**Brief:** Your task is to transcribe, word for word, the line containing "Viewport: 800px width, 1280px" and all lines that follow it to the end of the entries. Leave out the pictures.

(Pixel coordinate grounding data)
== Segment start ==

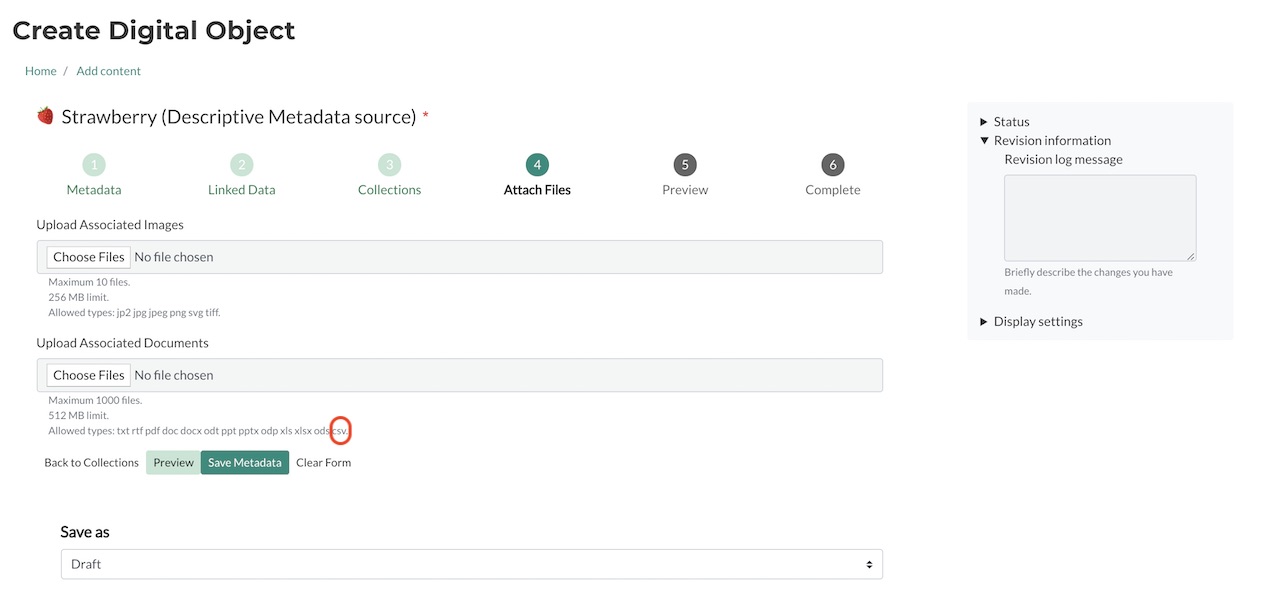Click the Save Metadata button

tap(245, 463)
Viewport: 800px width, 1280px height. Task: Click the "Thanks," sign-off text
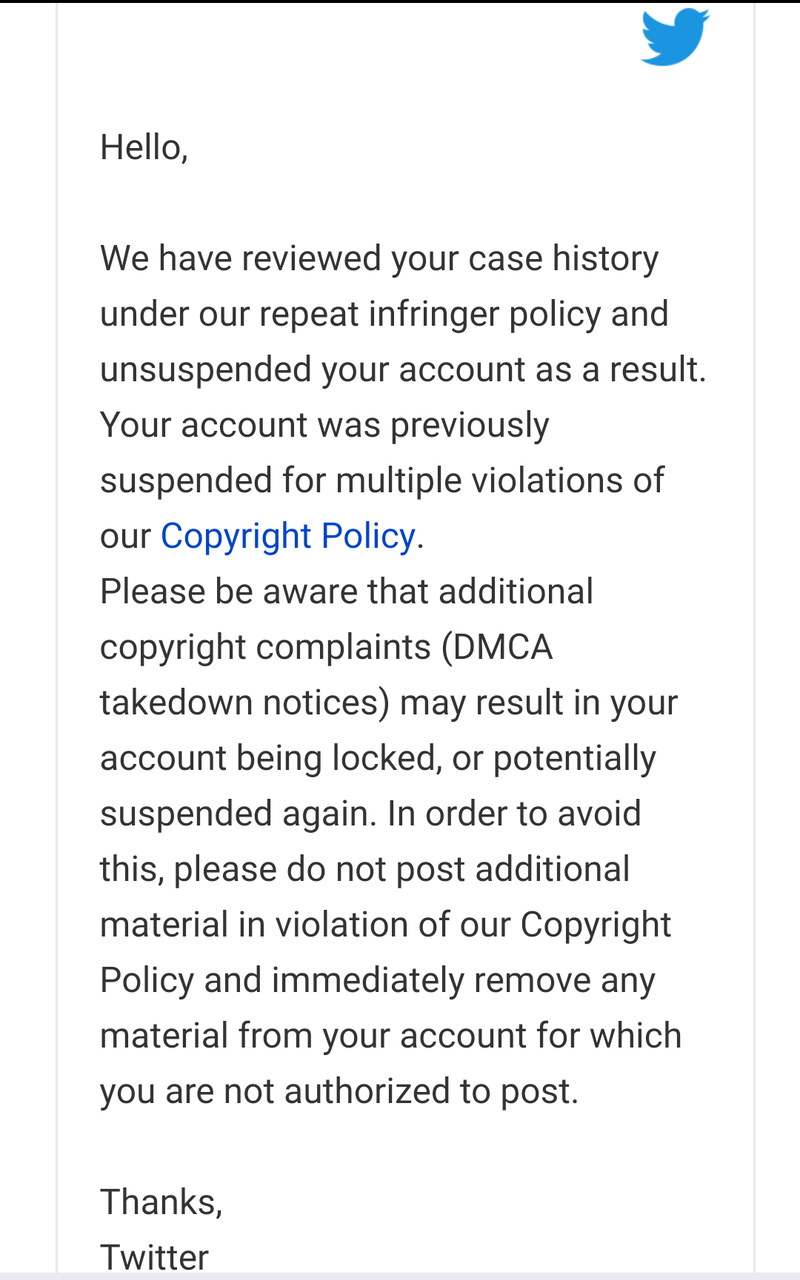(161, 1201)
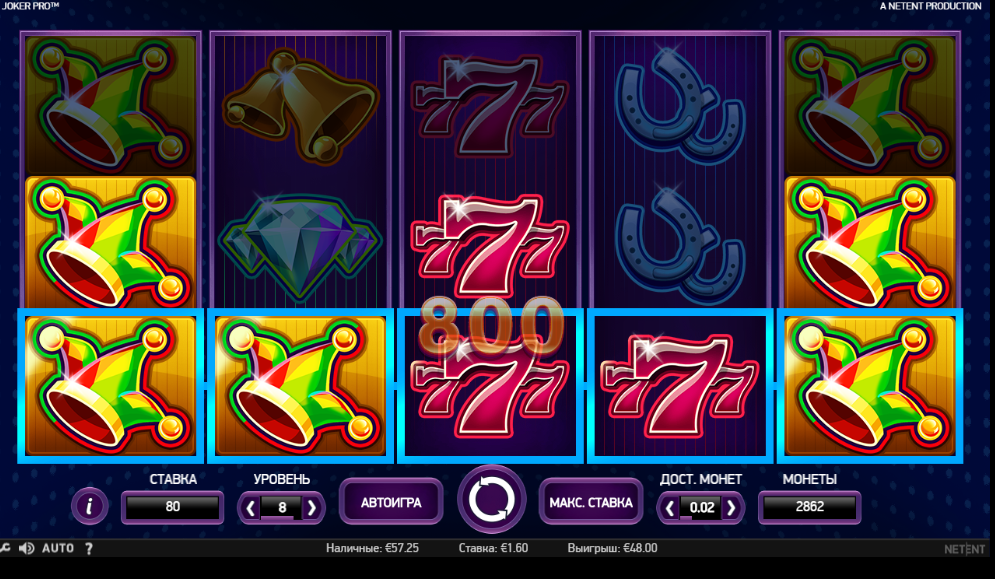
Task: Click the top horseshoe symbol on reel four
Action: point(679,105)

== Segment end ==

**Response:**
Viewport: 800px width, 1280px height. Task: Click the "Thanks," sign-off text
(161, 1201)
Task: Click the top horseshoe symbol on reel four
Action: point(679,105)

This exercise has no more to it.